以下、長文ですがお付き合い下さると嬉しいです。



同じ症状を持つ方や、知らず知らずのうちに痛みを必要以上に我慢しがちな人の参考になれば幸いです。



そもそものきっかけは幼稚園での指しゃぶりだった


私が皮膚むしりを発症したのは、幼稚園に行きだした5歳の頃。



赤ちゃん返りなのか、突然指しゃぶりをするようになり、右手の中指にタコができました。

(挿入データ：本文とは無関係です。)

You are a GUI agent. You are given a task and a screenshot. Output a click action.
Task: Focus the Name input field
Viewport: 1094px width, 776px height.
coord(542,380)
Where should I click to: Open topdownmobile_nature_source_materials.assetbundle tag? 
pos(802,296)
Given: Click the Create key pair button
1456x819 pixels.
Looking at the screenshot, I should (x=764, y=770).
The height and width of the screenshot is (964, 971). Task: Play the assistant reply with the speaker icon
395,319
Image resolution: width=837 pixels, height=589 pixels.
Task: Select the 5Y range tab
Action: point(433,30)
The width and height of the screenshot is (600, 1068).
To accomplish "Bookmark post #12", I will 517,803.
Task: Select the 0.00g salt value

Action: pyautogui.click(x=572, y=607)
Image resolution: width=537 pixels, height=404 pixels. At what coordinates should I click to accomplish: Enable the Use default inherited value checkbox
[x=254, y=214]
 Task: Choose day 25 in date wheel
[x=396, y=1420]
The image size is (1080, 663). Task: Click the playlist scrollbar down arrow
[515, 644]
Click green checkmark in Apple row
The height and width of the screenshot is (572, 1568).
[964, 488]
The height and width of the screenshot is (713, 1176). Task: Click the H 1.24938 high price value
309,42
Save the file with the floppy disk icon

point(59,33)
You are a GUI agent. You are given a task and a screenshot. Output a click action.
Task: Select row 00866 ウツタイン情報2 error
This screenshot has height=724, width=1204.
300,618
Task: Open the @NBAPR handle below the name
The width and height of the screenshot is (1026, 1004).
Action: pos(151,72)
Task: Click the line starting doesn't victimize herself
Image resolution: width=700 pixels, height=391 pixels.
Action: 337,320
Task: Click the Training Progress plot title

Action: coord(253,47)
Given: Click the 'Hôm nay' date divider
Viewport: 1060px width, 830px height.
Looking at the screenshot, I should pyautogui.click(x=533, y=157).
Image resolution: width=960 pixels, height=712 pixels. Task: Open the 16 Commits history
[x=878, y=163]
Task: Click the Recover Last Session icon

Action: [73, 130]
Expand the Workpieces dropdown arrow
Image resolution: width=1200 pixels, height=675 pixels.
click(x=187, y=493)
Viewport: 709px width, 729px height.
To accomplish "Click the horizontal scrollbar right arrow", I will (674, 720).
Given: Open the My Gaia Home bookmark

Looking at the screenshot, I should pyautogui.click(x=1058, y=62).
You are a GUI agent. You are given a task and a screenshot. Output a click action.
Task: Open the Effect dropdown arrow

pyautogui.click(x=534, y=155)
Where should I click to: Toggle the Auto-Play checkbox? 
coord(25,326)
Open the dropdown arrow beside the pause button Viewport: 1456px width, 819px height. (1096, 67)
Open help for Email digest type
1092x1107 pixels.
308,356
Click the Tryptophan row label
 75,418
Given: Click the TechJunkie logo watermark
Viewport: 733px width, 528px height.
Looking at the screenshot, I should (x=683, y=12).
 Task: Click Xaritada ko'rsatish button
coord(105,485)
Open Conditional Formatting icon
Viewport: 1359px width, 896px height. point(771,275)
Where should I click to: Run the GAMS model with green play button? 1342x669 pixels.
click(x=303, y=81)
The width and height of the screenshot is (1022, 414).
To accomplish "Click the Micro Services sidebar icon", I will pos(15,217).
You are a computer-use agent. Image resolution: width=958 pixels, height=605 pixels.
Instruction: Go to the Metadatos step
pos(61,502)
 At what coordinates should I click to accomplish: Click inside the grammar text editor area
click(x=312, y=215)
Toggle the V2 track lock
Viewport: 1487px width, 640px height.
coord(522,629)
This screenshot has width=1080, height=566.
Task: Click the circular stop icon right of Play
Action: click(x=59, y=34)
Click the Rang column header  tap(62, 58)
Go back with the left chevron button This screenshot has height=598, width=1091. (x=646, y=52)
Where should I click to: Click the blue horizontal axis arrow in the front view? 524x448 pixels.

指しゃぶりを咎められて、代わりにタコの皮を剥いたのが全ての始まりでした。




その後指しゃぶり→タコの皮むき→爪噛み→爪周りの皮むしり、と発展。



母親はひたすら止め続けました。



消毒薬を血だらけの手にバシャっとかけられたことも🥶
「痛いならいい加減やめなさい」という事ですね。



「女の子なのに指がボロボロでかわいそう。やめなさい」
というのが母の口癖でした。



母のこの口癖は、自分の中で常にこう変換されてインプットされました。
「指がボロボロでもやめられない私は女の子失格だ😫と。


一番酷かったのは小学校3年生の頃


小学校3年生当時、担任の先生にため息をつきながらこう言われたことがあります。



「お前なあ、不貞腐れて殻に閉じこもってちゃだめだろ。自分から外に出て人と関わるんだよ。独りでいちゃダメじゃないか」



私は別に不貞腐れて殻に閉じこもっていたわけでは無く、当時耳が悪かったのもあって周りが何を言っているのか、理解出来ずについていけてなかっただけでした。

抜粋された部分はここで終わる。